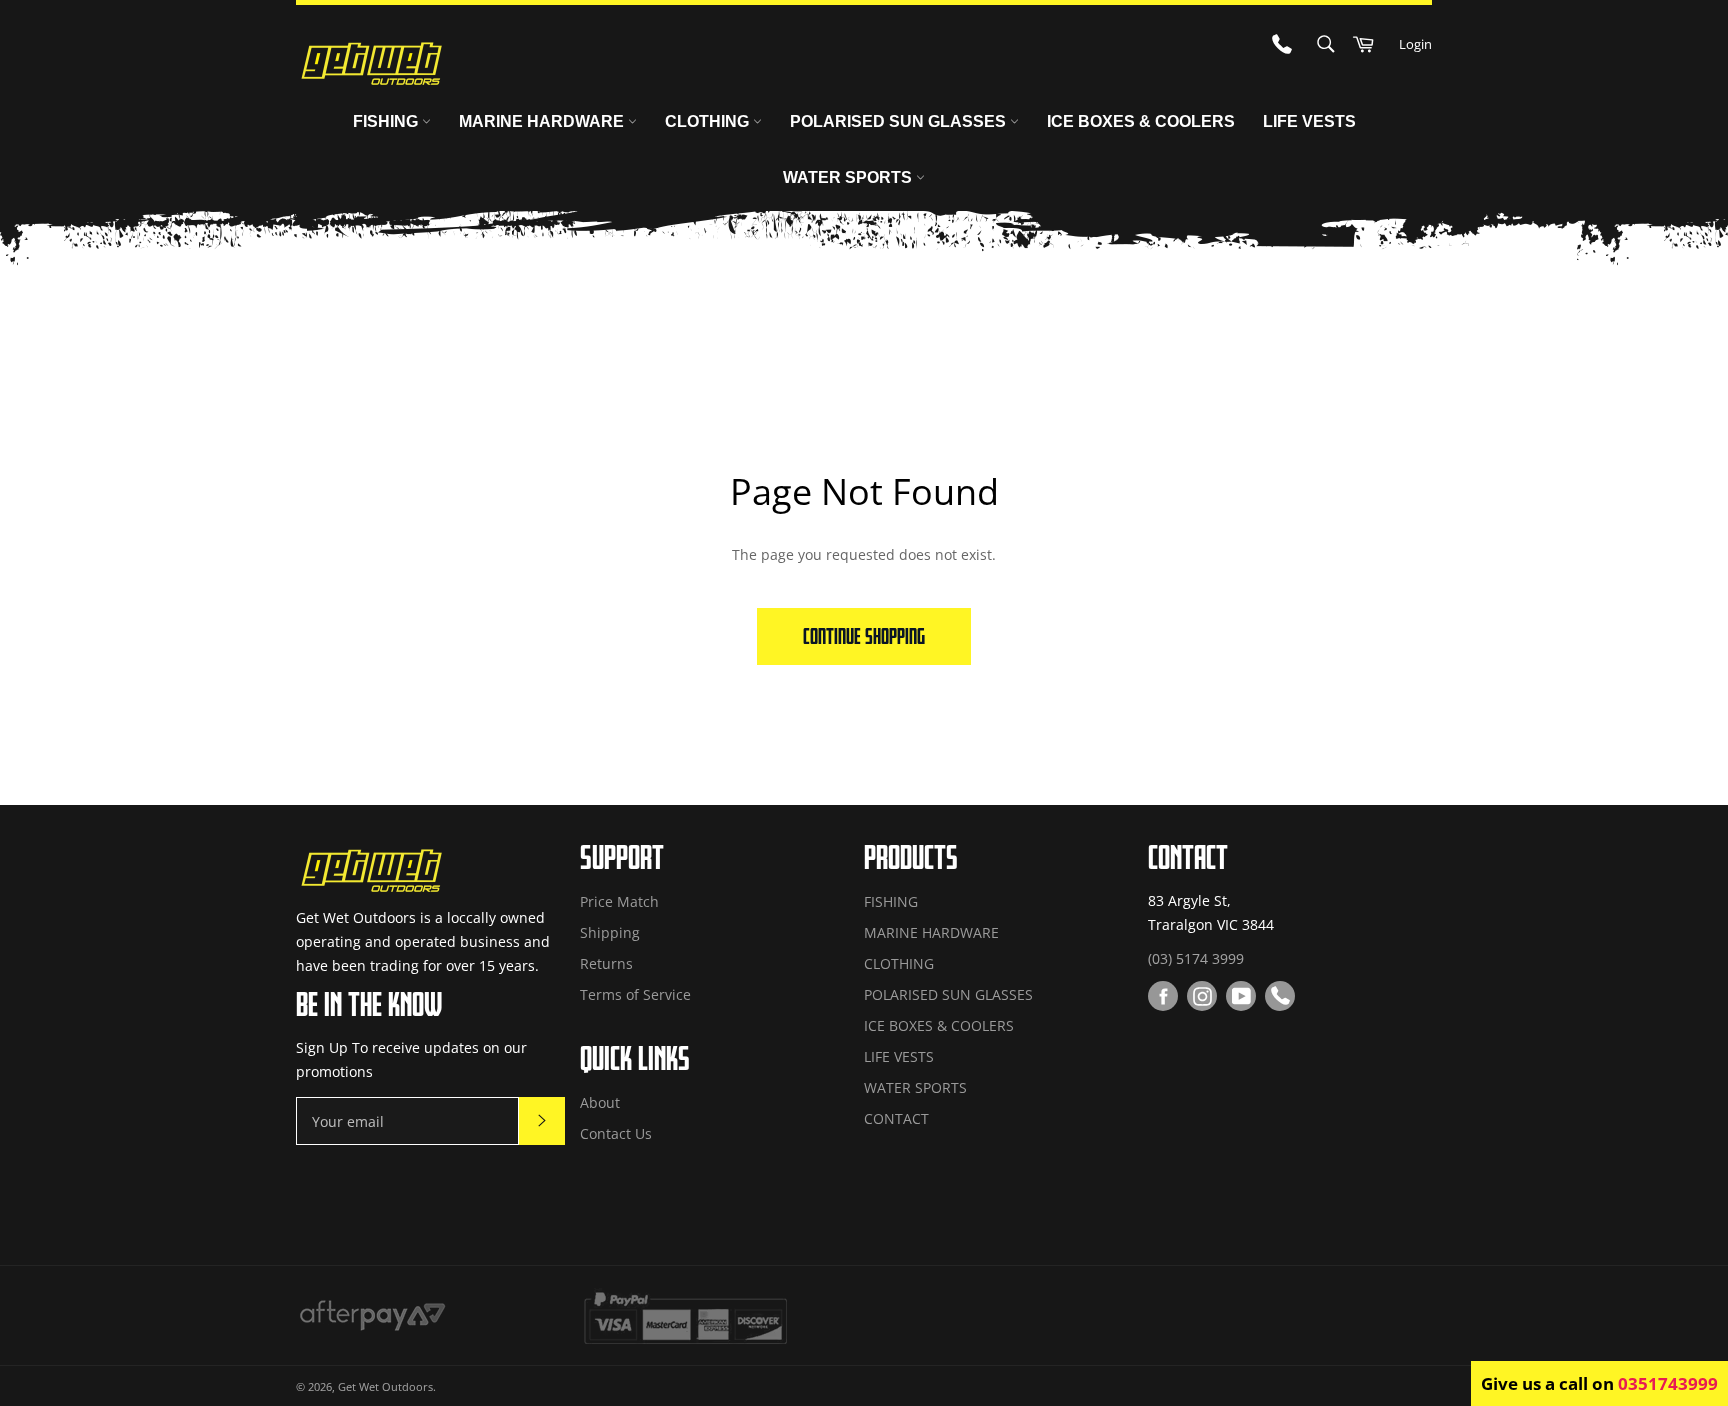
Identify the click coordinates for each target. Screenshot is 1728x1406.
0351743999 (1668, 1383)
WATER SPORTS (849, 177)
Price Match (619, 901)
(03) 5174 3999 (1196, 958)
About (600, 1102)
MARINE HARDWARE (543, 121)
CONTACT (896, 1118)
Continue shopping (864, 636)
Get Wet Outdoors (385, 1386)
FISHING (387, 121)
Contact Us (616, 1133)
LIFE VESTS (1309, 121)
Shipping (610, 932)
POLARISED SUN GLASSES (900, 121)
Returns (606, 963)
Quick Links (635, 1058)
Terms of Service (635, 994)
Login (1415, 44)
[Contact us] (1280, 996)
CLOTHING (709, 121)
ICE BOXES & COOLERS (1141, 121)
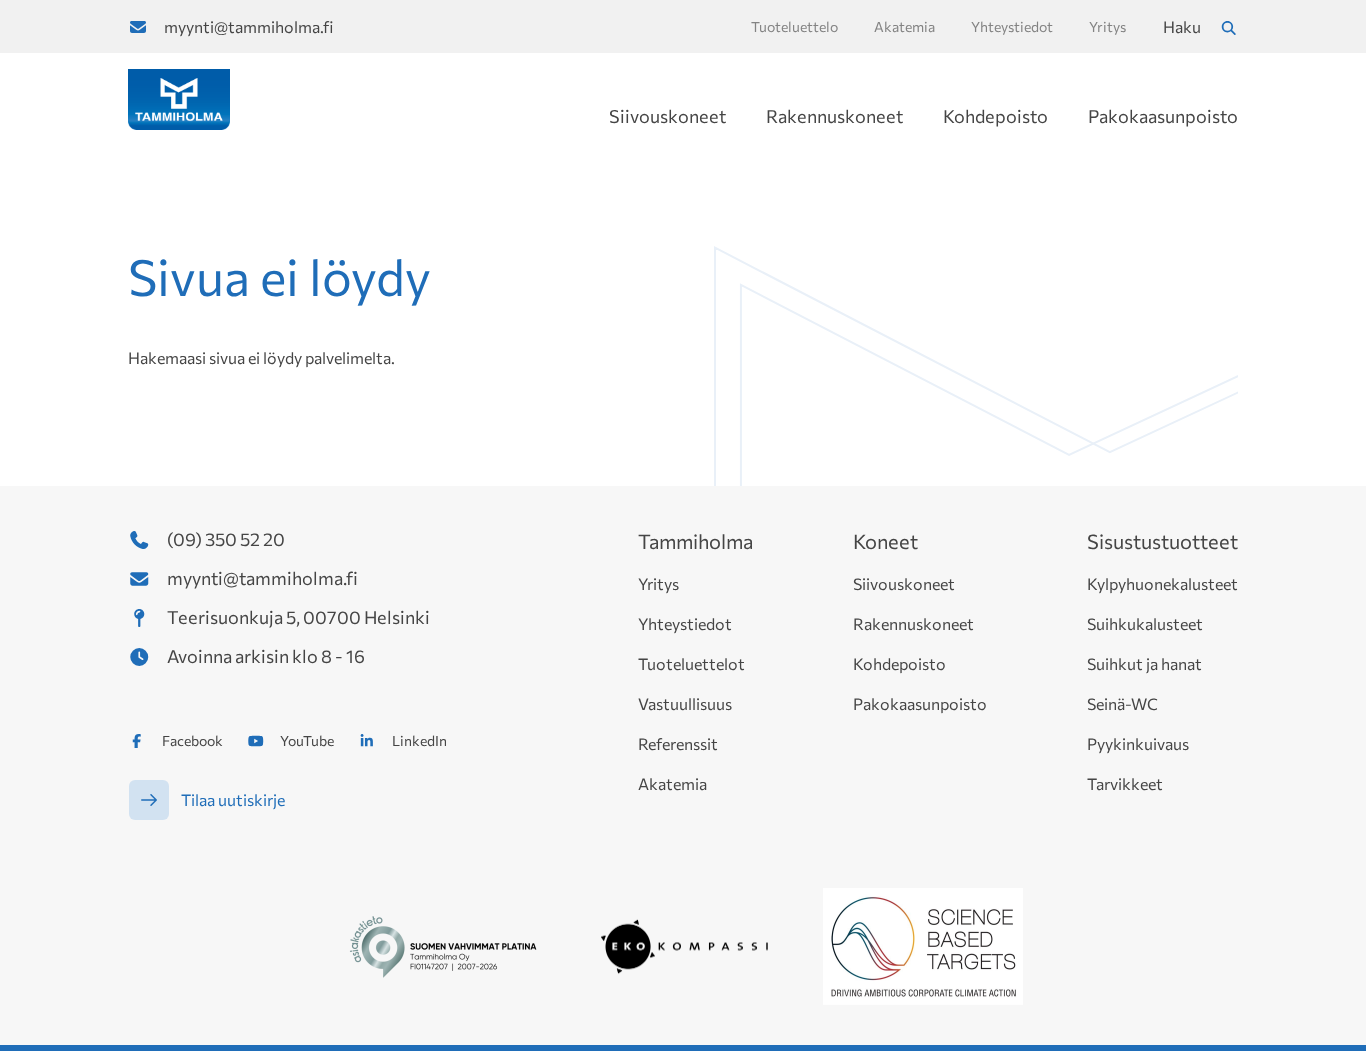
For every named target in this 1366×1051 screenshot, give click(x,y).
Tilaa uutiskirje (233, 799)
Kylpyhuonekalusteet (1162, 583)
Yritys (658, 583)
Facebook (192, 740)
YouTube (307, 740)
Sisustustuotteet (1162, 541)
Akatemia (672, 783)
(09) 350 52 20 (226, 539)
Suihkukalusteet (1145, 623)
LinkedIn (419, 740)
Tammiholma (695, 541)
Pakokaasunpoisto (1163, 116)
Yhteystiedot (685, 623)
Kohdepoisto (995, 116)
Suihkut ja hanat (1144, 663)
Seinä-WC (1122, 703)
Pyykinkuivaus (1138, 743)
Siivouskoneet (667, 116)
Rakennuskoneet (834, 116)
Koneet (885, 541)
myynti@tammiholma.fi (248, 26)
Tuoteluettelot (691, 663)
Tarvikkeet (1125, 783)
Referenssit (678, 743)
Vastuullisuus (685, 703)
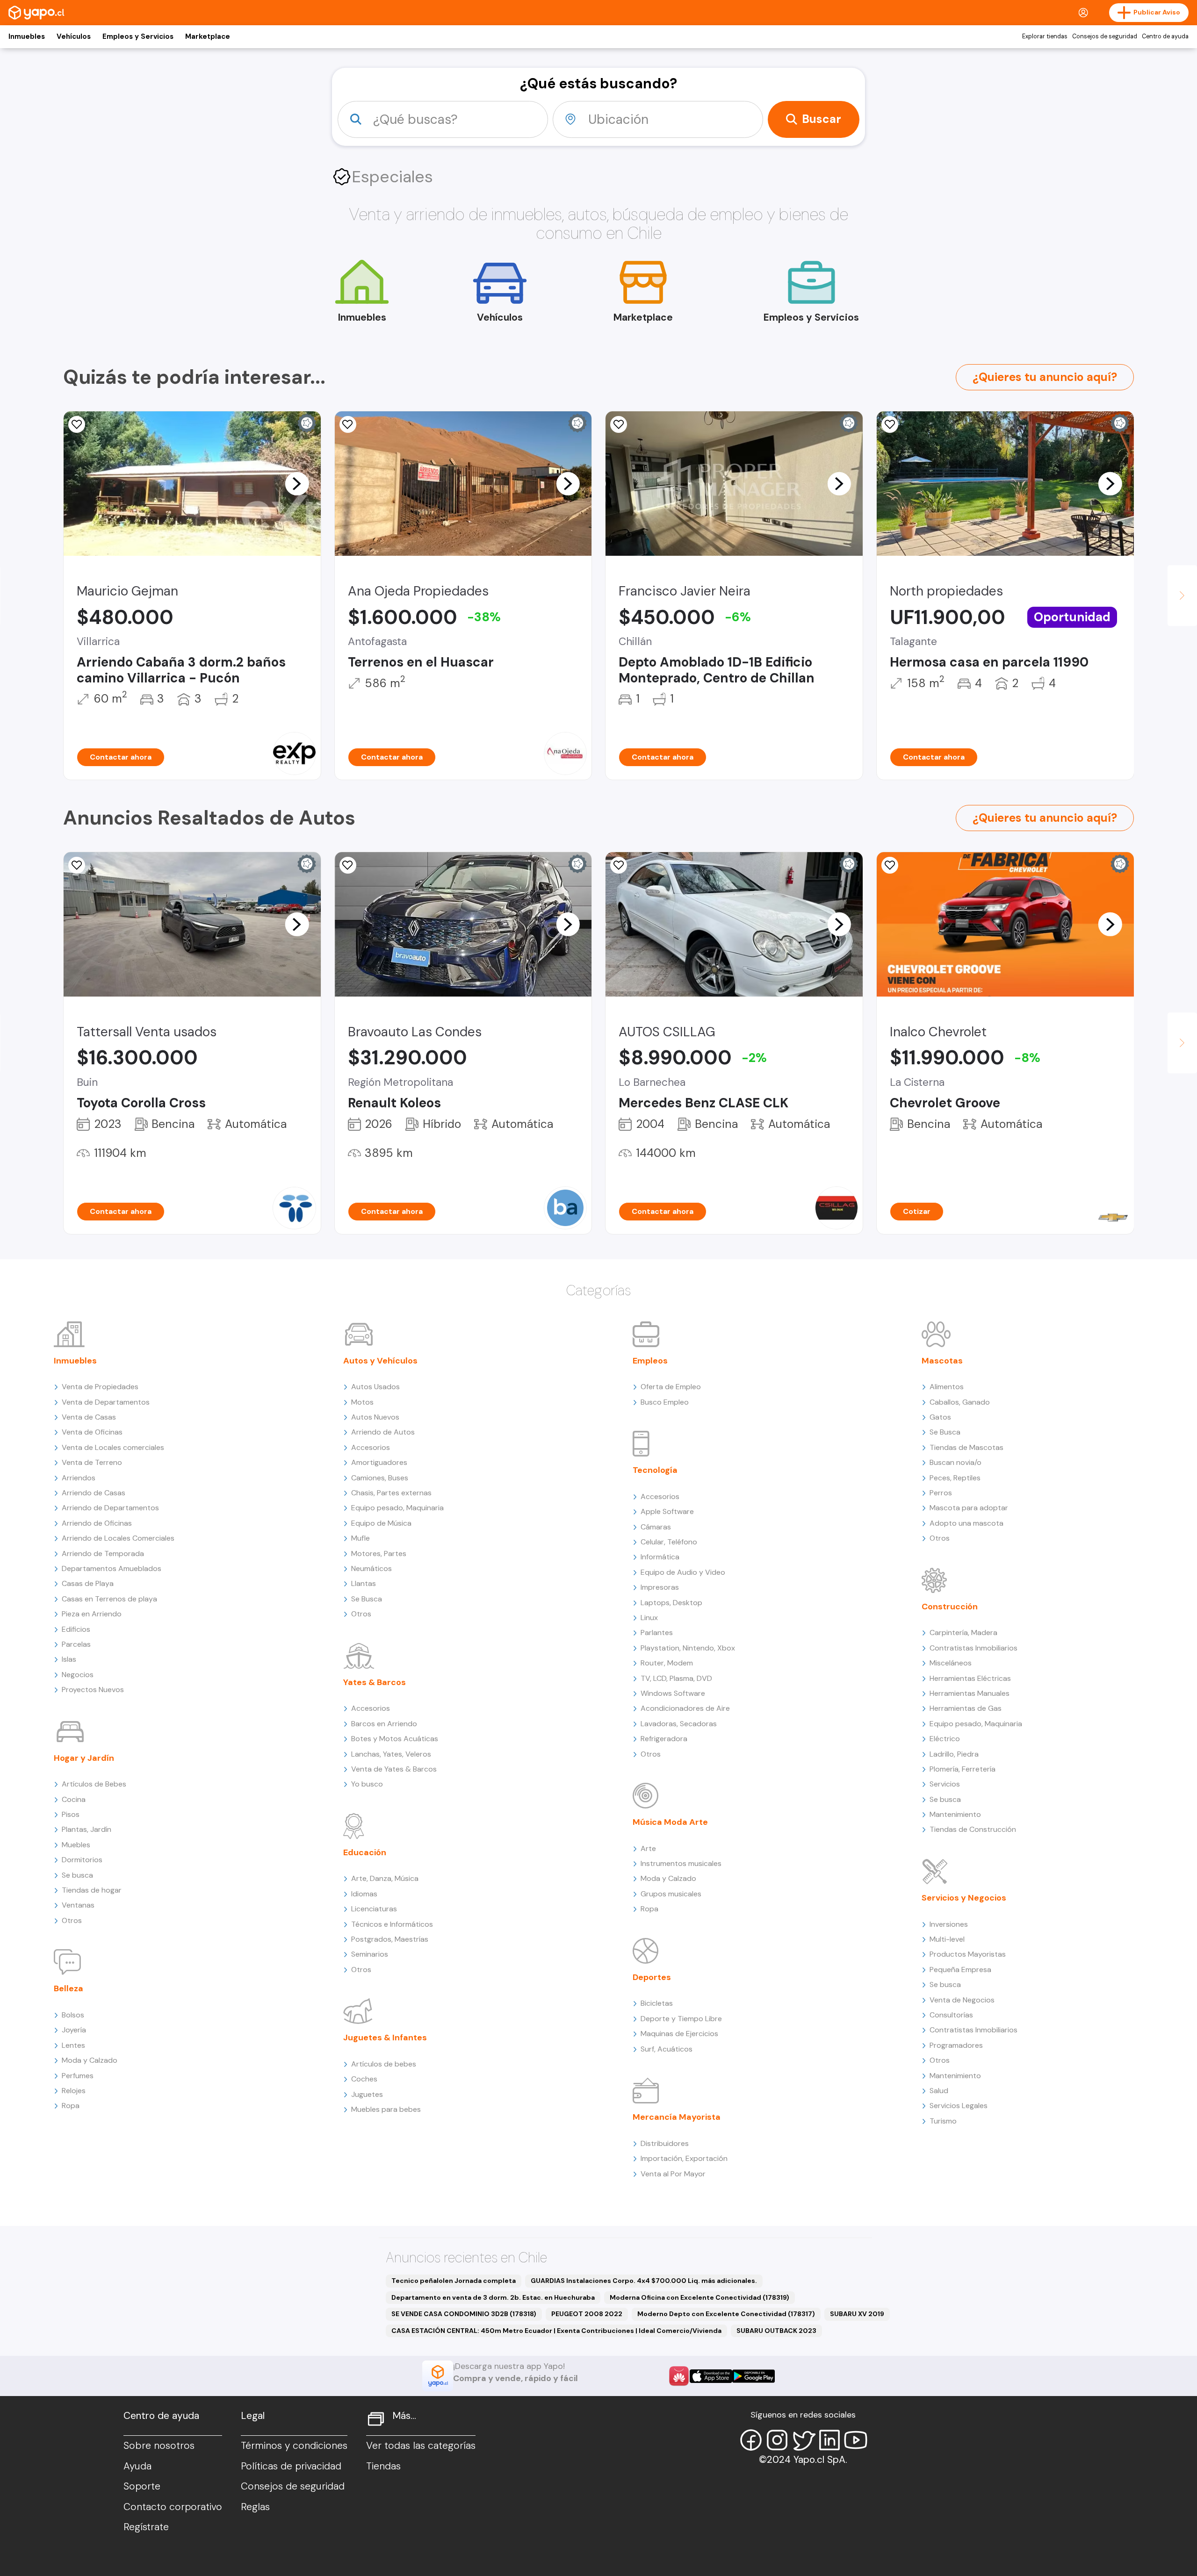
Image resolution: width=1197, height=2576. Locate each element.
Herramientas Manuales (970, 1693)
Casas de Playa (88, 1583)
========================================
_Exercise prompt_: Restate the material word for word, minus pictures.

_Solution_:
Identify the click coordinates for each target. Screenshot is 1728x1406.
0351743999 (1668, 1383)
WATER SPORTS (849, 177)
Price Match (619, 901)
(03) 5174 3999 (1196, 958)
About (600, 1102)
MARINE HARDWARE (543, 121)
CONTACT (896, 1118)
Continue shopping (864, 636)
Get Wet Outdoors (385, 1386)
FISHING (387, 121)
Contact Us (616, 1133)
LIFE VESTS (1309, 121)
Shipping (610, 932)
POLARISED SUN GLASSES (900, 121)
Returns (606, 963)
Quick Links (635, 1058)
Terms of Service (635, 994)
Login (1415, 44)
[Contact us] (1280, 996)
CLOTHING (709, 121)
ICE BOXES & COOLERS (1141, 121)
For every named target in this 1366×1051 screenshot, give click(x,y).
Tilaa uutiskirje (233, 799)
Kylpyhuonekalusteet (1162, 583)
Yritys (658, 583)
Facebook (192, 740)
YouTube (307, 740)
Sisustustuotteet (1162, 541)
Akatemia (672, 783)
(09) 350 52 20 (226, 539)
Suihkukalusteet (1145, 623)
LinkedIn (419, 740)
Tammiholma (695, 541)
Pakokaasunpoisto (1163, 116)
Yhteystiedot (685, 623)
Kohdepoisto (995, 116)
Suihkut ja hanat (1144, 663)
Seinä-WC (1122, 703)
Pyykinkuivaus (1138, 743)
Siivouskoneet (667, 116)
Rakennuskoneet (834, 116)
Koneet (885, 541)
myynti@tammiholma.fi (248, 26)
Tuoteluettelot (691, 663)
Tarvikkeet (1125, 783)
Referenssit (678, 743)
Vastuullisuus (685, 703)
Image resolution: width=1197, height=2576. Locate each element.
Herramientas Manuales (970, 1693)
Casas de Playa (88, 1583)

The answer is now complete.